• [SUPPLIED MATERIAL]:
---------------
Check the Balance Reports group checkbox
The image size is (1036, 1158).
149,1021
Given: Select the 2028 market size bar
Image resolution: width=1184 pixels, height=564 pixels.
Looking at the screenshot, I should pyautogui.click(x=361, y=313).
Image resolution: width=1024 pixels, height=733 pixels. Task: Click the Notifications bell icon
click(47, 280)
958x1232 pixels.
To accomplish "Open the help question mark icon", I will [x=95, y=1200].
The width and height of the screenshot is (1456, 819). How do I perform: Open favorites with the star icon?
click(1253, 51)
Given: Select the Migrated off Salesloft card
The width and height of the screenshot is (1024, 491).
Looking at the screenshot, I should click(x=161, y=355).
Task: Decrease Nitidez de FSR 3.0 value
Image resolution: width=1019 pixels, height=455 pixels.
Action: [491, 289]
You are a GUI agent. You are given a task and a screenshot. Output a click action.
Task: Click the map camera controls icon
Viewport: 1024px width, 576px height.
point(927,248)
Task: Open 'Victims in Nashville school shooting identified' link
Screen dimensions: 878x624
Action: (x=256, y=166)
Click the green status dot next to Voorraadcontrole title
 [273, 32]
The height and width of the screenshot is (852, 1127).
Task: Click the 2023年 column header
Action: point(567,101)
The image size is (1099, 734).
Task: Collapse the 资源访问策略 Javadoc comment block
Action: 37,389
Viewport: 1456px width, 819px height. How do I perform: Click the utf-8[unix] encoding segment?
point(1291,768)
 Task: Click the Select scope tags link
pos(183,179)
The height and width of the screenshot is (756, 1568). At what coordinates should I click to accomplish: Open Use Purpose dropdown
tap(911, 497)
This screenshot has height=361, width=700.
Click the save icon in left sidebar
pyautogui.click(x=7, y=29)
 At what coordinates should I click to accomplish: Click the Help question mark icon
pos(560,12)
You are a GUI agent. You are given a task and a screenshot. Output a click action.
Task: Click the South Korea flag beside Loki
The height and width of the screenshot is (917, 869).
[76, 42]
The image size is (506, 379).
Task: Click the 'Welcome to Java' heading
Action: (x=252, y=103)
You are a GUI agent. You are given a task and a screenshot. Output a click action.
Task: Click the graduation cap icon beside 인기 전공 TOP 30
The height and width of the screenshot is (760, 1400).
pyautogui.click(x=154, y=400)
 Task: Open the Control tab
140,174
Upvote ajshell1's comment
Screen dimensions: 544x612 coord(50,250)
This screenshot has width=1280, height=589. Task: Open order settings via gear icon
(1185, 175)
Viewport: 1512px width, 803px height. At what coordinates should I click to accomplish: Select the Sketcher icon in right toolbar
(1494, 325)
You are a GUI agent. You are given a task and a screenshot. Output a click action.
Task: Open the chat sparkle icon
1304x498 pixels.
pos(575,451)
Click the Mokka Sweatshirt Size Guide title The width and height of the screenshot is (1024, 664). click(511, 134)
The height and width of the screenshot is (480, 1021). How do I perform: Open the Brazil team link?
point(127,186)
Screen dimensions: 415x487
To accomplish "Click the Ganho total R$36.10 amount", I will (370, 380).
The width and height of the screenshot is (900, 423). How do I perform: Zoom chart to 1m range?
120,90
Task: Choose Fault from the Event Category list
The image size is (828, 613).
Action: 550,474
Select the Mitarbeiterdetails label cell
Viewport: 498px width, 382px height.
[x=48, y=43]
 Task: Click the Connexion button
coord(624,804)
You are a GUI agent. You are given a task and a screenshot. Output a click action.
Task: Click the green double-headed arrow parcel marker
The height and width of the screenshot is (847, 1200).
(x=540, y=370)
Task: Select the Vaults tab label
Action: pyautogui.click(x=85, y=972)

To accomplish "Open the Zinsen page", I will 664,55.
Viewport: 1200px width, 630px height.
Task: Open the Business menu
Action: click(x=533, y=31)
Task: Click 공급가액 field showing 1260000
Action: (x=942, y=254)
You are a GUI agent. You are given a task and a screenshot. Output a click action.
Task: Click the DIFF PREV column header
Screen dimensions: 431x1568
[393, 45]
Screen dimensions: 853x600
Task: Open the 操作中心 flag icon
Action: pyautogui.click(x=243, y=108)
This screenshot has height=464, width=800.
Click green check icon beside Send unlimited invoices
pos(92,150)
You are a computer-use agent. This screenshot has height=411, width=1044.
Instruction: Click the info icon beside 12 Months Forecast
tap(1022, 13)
---------------
• [SET TASK]:
Rewrite the rows above, changing every "GUI agent" to "desktop agent" and keeping everything else the same.

• [FINAL RESULT]:
Check the Balance Reports group checkbox
The image size is (1036, 1158).
149,1021
Given: Select the 2028 market size bar
Image resolution: width=1184 pixels, height=564 pixels.
Looking at the screenshot, I should pyautogui.click(x=361, y=313).
Image resolution: width=1024 pixels, height=733 pixels. Task: Click the Notifications bell icon
click(47, 280)
958x1232 pixels.
To accomplish "Open the help question mark icon", I will [x=95, y=1200].
The width and height of the screenshot is (1456, 819). How do I perform: Open favorites with the star icon?
click(1253, 51)
Given: Select the Migrated off Salesloft card
The width and height of the screenshot is (1024, 491).
Looking at the screenshot, I should click(x=161, y=355).
Task: Decrease Nitidez de FSR 3.0 value
Image resolution: width=1019 pixels, height=455 pixels.
Action: [491, 289]
You are a desktop agent. You are given a task and a screenshot. Output a click action.
Task: Click the map camera controls icon
Viewport: 1024px width, 576px height.
point(927,248)
Task: Open 'Victims in Nashville school shooting identified' link
Screen dimensions: 878x624
Action: (x=256, y=166)
Click the green status dot next to Voorraadcontrole title
 [273, 32]
The height and width of the screenshot is (852, 1127).
Task: Click the 2023年 column header
Action: point(567,101)
The image size is (1099, 734).
Task: Collapse the 资源访问策略 Javadoc comment block
Action: 37,389
Viewport: 1456px width, 819px height. How do I perform: Click the utf-8[unix] encoding segment?
point(1291,768)
 Task: Click the Select scope tags link
pos(183,179)
The height and width of the screenshot is (756, 1568). At what coordinates should I click to accomplish: Open Use Purpose dropdown
tap(911, 497)
This screenshot has height=361, width=700.
Click the save icon in left sidebar
pyautogui.click(x=7, y=29)
 At what coordinates should I click to accomplish: Click the Help question mark icon
pos(560,12)
You are a desktop agent. You are given a task and a screenshot. Output a click action.
Task: Click the South Korea flag beside Loki
The height and width of the screenshot is (917, 869).
[76, 42]
The image size is (506, 379).
Task: Click the 'Welcome to Java' heading
Action: (x=252, y=103)
You are a desktop agent. You are given a task and a screenshot. Output a click action.
Task: Click the graduation cap icon beside 인기 전공 TOP 30
The height and width of the screenshot is (760, 1400).
pyautogui.click(x=154, y=400)
 Task: Open the Control tab
140,174
Upvote ajshell1's comment
Screen dimensions: 544x612 coord(50,250)
This screenshot has width=1280, height=589. Task: Open order settings via gear icon
(1185, 175)
Viewport: 1512px width, 803px height. At what coordinates should I click to accomplish: Select the Sketcher icon in right toolbar
(1494, 325)
You are a desktop agent. You are given a task and a screenshot. Output a click action.
Task: Open the chat sparkle icon
1304x498 pixels.
pos(575,451)
Click the Mokka Sweatshirt Size Guide title The width and height of the screenshot is (1024, 664). click(511, 134)
The height and width of the screenshot is (480, 1021). How do I perform: Open the Brazil team link?
point(127,186)
Screen dimensions: 415x487
To accomplish "Click the Ganho total R$36.10 amount", I will (370, 380).
The width and height of the screenshot is (900, 423). How do I perform: Zoom chart to 1m range?
120,90
Task: Choose Fault from the Event Category list
The image size is (828, 613).
Action: 550,474
Select the Mitarbeiterdetails label cell
Viewport: 498px width, 382px height.
[x=48, y=43]
 Task: Click the Connexion button
coord(624,804)
You are a desktop agent. You are given a task and a screenshot. Output a click action.
Task: Click the green double-headed arrow parcel marker
The height and width of the screenshot is (847, 1200).
(x=540, y=370)
Task: Select the Vaults tab label
Action: pyautogui.click(x=85, y=972)

To accomplish "Open the Zinsen page", I will 664,55.
Viewport: 1200px width, 630px height.
Task: Open the Business menu
Action: click(x=533, y=31)
Task: Click 공급가액 field showing 1260000
Action: (x=942, y=254)
You are a desktop agent. You are given a task and a screenshot. Output a click action.
Task: Click the DIFF PREV column header
Screen dimensions: 431x1568
[393, 45]
Screen dimensions: 853x600
Task: Open the 操作中心 flag icon
Action: pyautogui.click(x=243, y=108)
This screenshot has height=464, width=800.
Click green check icon beside Send unlimited invoices
pos(92,150)
You are a computer-use agent. This screenshot has height=411, width=1044.
Instruction: Click the info icon beside 12 Months Forecast
tap(1022, 13)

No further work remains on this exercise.